Location: Immunity and Disease Prevention Research
Project Number: 2032-53000-001-14-I
Project Type: Interagency Reimbursable Agreement
Start Date: Feb 1, 2014
End Date: Jan 31, 2019
1) To determine whether dietary saturated fatty acids activate PRRs (TLR4 and NODs) in human. Activation of PRR-mediated signaling pathways by saturated fatty acids has been demonstrated using animal models and cell culture systems. However, direct evidence that dietary saturated fatty acids can activate PRR-mediated proinflammatory pathways in human has not been demonstrated. 2) To determine whether high saturated fat diet-induced monocyte activation is suppressed by known dietary inhibitors of PRR activation. We will investigate two dietary inhibitors (as dietary supplements): docosahexaenoic acid (DHA as capsule) and anti-inflammatory polyphenols (grape or blueberry powder as a source of polyphenols).
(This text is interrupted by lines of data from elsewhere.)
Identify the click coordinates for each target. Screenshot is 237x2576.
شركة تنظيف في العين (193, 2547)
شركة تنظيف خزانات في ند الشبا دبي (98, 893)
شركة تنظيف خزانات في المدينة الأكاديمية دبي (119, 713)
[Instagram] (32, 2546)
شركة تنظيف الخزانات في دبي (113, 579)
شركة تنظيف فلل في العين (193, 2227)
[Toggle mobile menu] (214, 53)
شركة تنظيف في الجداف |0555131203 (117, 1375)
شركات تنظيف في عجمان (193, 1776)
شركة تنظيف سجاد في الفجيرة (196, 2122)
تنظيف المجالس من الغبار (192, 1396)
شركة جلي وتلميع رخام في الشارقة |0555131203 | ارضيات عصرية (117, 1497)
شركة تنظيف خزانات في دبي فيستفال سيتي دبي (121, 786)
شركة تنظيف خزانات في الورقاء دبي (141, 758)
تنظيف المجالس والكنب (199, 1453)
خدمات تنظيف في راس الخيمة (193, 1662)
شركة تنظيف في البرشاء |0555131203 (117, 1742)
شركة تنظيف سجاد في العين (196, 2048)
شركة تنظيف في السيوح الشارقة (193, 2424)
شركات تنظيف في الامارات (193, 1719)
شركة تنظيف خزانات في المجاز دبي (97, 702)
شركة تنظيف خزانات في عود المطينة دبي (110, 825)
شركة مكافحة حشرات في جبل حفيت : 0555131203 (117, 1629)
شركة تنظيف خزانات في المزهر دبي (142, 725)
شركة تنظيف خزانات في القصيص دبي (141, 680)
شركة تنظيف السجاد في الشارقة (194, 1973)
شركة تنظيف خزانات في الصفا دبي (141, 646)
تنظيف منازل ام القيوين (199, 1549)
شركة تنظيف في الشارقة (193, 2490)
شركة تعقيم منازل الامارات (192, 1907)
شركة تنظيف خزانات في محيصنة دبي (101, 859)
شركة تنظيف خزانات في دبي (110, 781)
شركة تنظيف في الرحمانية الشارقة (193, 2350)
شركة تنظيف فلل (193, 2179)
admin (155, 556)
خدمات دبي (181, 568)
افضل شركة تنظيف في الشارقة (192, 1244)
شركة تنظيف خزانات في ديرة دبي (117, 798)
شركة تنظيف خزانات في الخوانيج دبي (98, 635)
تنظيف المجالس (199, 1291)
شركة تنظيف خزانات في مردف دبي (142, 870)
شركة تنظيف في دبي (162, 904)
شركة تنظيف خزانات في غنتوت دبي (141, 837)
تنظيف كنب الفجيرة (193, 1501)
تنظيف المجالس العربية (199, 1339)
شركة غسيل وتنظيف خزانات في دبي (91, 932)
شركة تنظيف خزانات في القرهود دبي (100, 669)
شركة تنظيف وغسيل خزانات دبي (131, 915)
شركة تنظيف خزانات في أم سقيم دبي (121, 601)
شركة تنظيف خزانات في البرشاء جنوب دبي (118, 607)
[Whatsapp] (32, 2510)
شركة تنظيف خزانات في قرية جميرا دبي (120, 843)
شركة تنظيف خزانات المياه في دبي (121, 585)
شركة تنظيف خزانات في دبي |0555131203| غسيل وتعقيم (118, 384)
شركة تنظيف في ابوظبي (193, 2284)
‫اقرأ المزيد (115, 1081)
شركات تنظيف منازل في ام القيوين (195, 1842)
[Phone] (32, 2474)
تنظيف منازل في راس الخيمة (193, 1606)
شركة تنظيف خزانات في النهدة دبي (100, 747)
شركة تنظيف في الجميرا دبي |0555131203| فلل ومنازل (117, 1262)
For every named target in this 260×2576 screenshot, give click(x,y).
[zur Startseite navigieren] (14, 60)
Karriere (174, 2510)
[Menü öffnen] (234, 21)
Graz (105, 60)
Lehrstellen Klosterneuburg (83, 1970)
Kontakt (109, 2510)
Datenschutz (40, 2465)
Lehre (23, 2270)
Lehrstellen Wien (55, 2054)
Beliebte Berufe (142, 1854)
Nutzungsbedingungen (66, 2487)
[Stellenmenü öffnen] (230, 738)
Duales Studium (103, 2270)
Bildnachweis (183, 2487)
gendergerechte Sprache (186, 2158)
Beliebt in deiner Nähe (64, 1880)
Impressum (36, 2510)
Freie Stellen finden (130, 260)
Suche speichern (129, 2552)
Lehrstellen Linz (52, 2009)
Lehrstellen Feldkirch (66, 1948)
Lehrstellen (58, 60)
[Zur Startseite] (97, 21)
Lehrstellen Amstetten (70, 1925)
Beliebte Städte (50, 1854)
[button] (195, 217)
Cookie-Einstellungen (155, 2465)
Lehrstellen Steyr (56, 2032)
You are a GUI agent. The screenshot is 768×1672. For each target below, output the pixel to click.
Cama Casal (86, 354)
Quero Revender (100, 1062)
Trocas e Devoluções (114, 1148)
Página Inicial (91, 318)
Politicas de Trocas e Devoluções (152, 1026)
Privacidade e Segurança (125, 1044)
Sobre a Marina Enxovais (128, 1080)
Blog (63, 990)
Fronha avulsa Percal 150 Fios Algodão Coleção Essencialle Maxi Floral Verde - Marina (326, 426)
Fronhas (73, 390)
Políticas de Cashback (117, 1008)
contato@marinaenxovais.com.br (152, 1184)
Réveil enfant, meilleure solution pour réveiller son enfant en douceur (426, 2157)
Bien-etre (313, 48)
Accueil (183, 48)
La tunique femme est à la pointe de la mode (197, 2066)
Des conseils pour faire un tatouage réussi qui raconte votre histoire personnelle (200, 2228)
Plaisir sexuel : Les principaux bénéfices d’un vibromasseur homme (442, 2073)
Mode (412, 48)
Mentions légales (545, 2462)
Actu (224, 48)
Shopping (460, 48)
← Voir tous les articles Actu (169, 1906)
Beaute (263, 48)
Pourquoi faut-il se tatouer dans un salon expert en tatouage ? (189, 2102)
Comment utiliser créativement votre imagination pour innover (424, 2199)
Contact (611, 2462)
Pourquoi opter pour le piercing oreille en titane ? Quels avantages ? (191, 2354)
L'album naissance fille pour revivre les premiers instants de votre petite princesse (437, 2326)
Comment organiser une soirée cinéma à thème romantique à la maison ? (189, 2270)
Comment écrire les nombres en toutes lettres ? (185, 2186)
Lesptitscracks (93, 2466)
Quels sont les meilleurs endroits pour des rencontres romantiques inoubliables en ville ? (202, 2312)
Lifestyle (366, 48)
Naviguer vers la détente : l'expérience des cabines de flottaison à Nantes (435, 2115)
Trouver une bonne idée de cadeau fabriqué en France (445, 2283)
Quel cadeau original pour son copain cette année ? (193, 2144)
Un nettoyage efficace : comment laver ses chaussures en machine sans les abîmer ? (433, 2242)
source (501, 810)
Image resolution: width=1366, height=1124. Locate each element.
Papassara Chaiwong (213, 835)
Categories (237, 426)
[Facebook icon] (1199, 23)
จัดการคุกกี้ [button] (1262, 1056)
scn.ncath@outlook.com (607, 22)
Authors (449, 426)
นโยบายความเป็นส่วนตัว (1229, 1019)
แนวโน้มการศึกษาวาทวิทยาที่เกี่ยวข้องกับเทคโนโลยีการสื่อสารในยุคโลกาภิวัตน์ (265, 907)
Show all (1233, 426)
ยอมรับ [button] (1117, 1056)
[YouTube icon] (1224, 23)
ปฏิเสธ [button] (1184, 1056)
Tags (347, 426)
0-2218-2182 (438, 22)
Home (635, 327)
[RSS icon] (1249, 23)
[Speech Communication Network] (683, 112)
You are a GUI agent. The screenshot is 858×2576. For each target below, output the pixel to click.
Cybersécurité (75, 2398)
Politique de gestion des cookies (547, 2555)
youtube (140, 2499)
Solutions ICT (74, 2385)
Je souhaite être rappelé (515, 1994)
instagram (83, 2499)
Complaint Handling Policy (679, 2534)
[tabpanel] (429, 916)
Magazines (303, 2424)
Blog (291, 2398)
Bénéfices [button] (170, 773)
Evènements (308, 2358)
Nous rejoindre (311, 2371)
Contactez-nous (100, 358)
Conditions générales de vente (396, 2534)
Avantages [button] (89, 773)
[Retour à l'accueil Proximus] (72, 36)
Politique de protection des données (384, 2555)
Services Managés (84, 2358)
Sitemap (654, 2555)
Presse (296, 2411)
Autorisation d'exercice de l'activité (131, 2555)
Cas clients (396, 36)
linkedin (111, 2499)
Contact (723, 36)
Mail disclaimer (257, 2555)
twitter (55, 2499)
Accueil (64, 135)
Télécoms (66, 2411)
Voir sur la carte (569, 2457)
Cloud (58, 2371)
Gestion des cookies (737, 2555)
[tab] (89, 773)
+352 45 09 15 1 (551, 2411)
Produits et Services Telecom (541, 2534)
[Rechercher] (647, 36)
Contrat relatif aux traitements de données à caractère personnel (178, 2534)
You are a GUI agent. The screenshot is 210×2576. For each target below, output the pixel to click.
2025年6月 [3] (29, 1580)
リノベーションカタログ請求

Aim 1: Activation of TLR4 requires translocation of TLR4 into the lipid raft fraction in plasma membrane. Thus, we will determine the relative abundance of TLR4 protein in the lipid raft fraction (direct readout for TLR4 activation), and target gene expression in PBMC isolated from the subjects fed high fat meals for a week. NOD2 binds and activates caspase-1 which converts pro-IL-1ß to active IL-1ß. Thus, NOD2 activation will be determined by immunoprecipitation of caspase-1 and immunoblotting for NOD2. Aim 2: Healthy subjects will be first given DHA capsule, grape (or blueberry) powder or placebo control supplementation for 5 weeks, and then fed high saturated fat diet for a week to induce monocyte activation. Activation of TLR4 and NOD2 by dietary saturated fatty acids will be determined in PBMC as described above. These are randomized, placebo controlled, crossover design.